Traditionally, in my practice, I approach landscapes as a metaphor for politics and poetics. In 2019, I was awarded a Creative Capital grant for a large public project to build a communal Persian garden in New York City as a platform for activism and healing. Inherently this project will be creating a space of hospitality, resistance and resilience.


rose

I titled this garden project Ispahan Flowers Only Once to engage my audience and the visitors of the garden to think critically about historiography in tandem with pop culture centering the notion of native and immigrant flora. The cultivar is named 'Ispahan' after the city Isfahan in Iran, renowned for its gardens and roses. Ispahan is a damask rose that was introduced to Europe in 1832. It produces very full old-fashioned pink flowers with dark pink centers in clusters that are deeply fragrant with no repeat blooming. It is very winter-hardy, part shade tolerant and poor soil tolerant as well as highly disease resistant.
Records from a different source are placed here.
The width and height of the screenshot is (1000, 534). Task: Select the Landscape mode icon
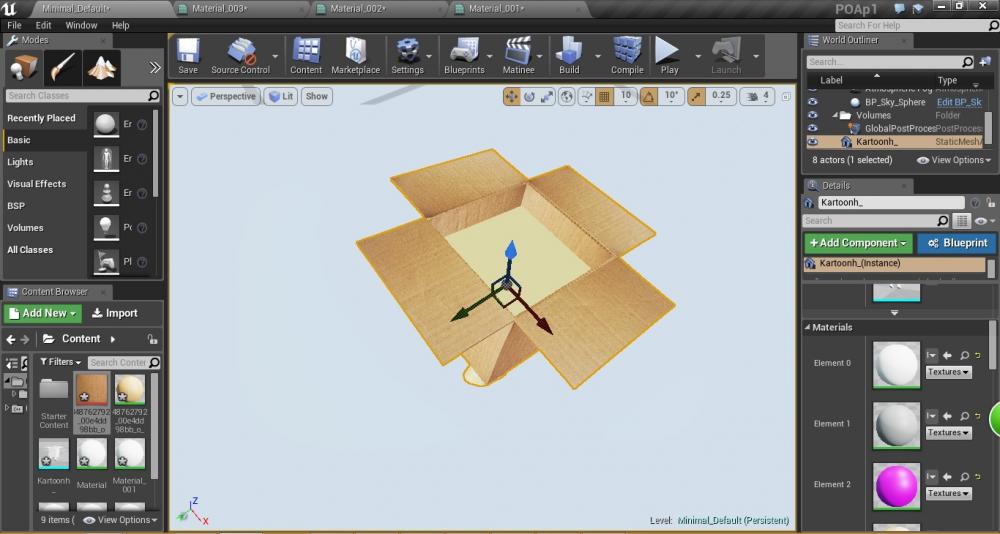tap(102, 67)
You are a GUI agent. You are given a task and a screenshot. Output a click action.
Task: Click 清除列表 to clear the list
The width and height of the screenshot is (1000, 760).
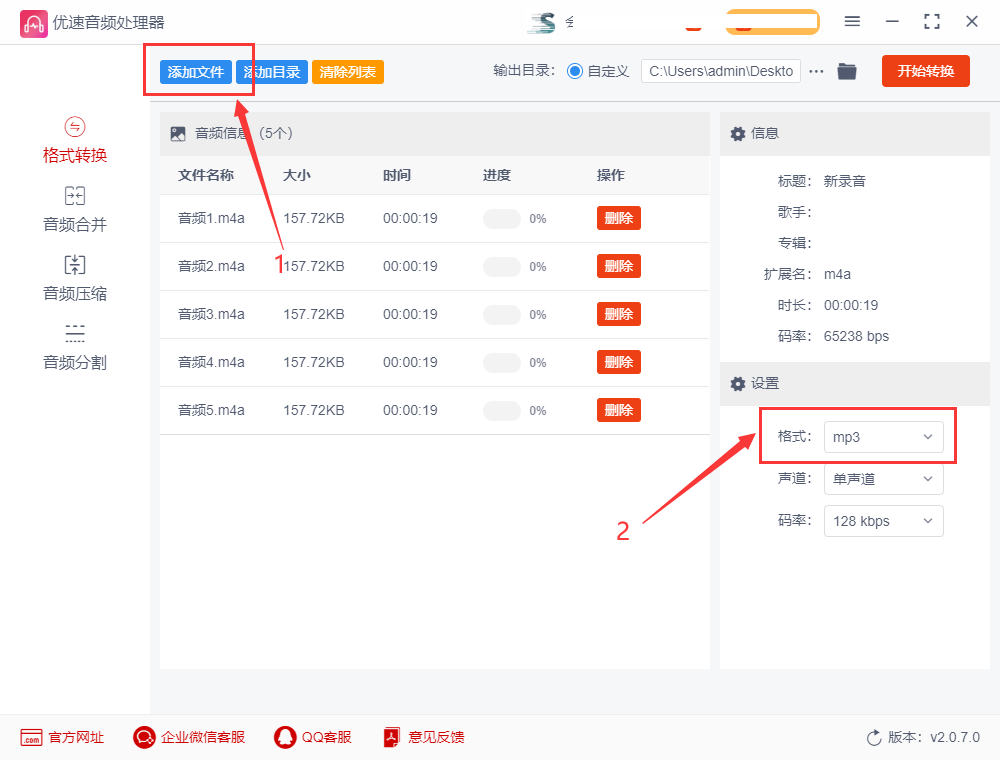(x=347, y=71)
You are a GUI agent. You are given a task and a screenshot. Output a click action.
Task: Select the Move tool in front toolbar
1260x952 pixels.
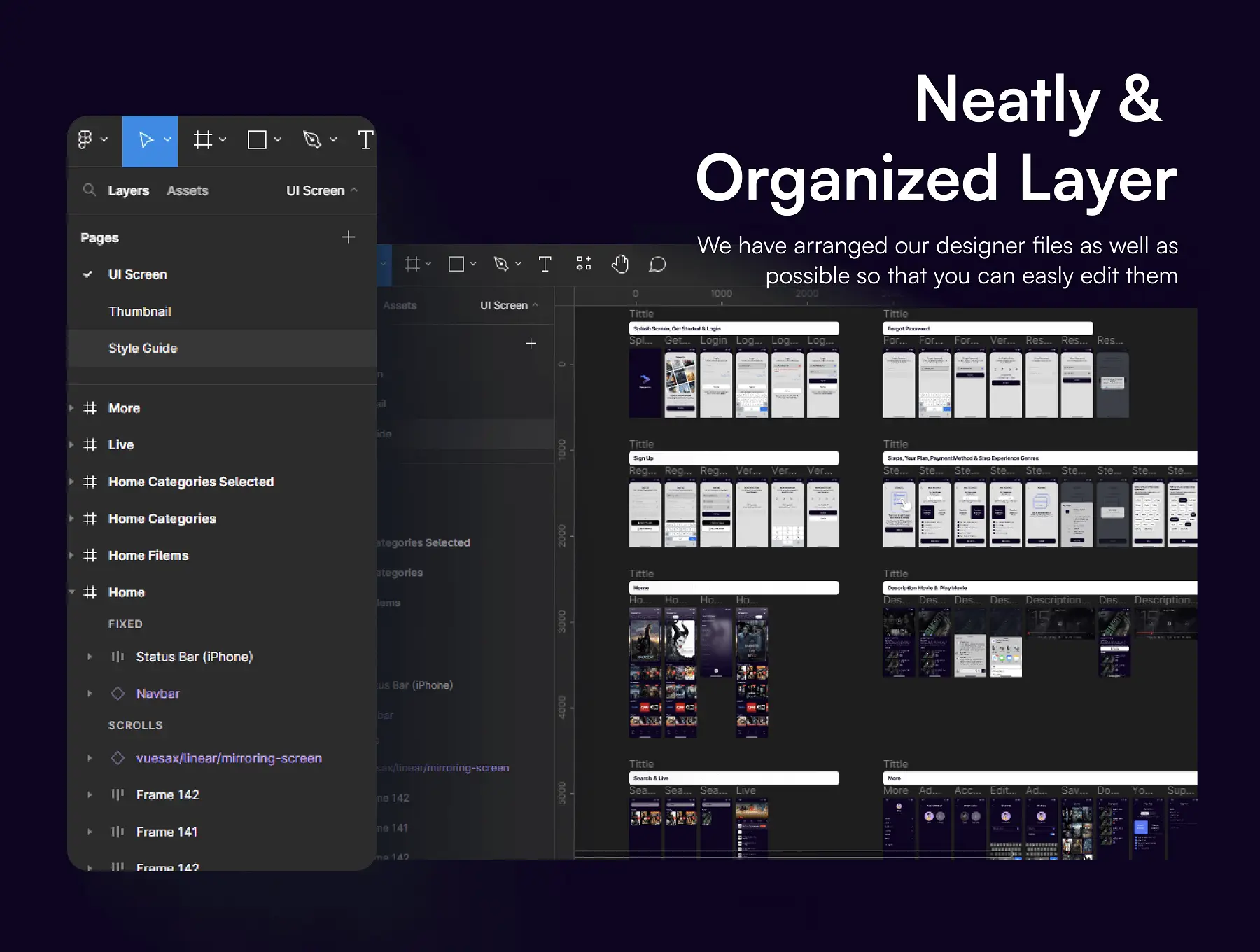pos(146,141)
While the rose is very symbolic in the project, the garden itself grows many other kinds of plants and flora which will be cultivated by immigrants, historians, thinkers, and marginalized communities.


This Persian Garden Project will be providing visitors with a private yet public environment in which to engage important social and cultural issues by gathering and gardening through conversations, screenings, readings, and communal performances. I’m imagining it more as a hub for activism and healing; a home for all marginalized, mediated, untold, and less celebrated stories.

Persian Garden Project has been a goal of mine for many years and now I strongly feel the need for creating this garden as a living public art standing on the ancestral knowledge, sustaining the momentum of justice for all. Currently I am looking for a socially conscious collaborator to provide a home for the garden to transform properties small or large into this growing sculptural lab to connect people and communities together for more environmental and climate justice possibilities.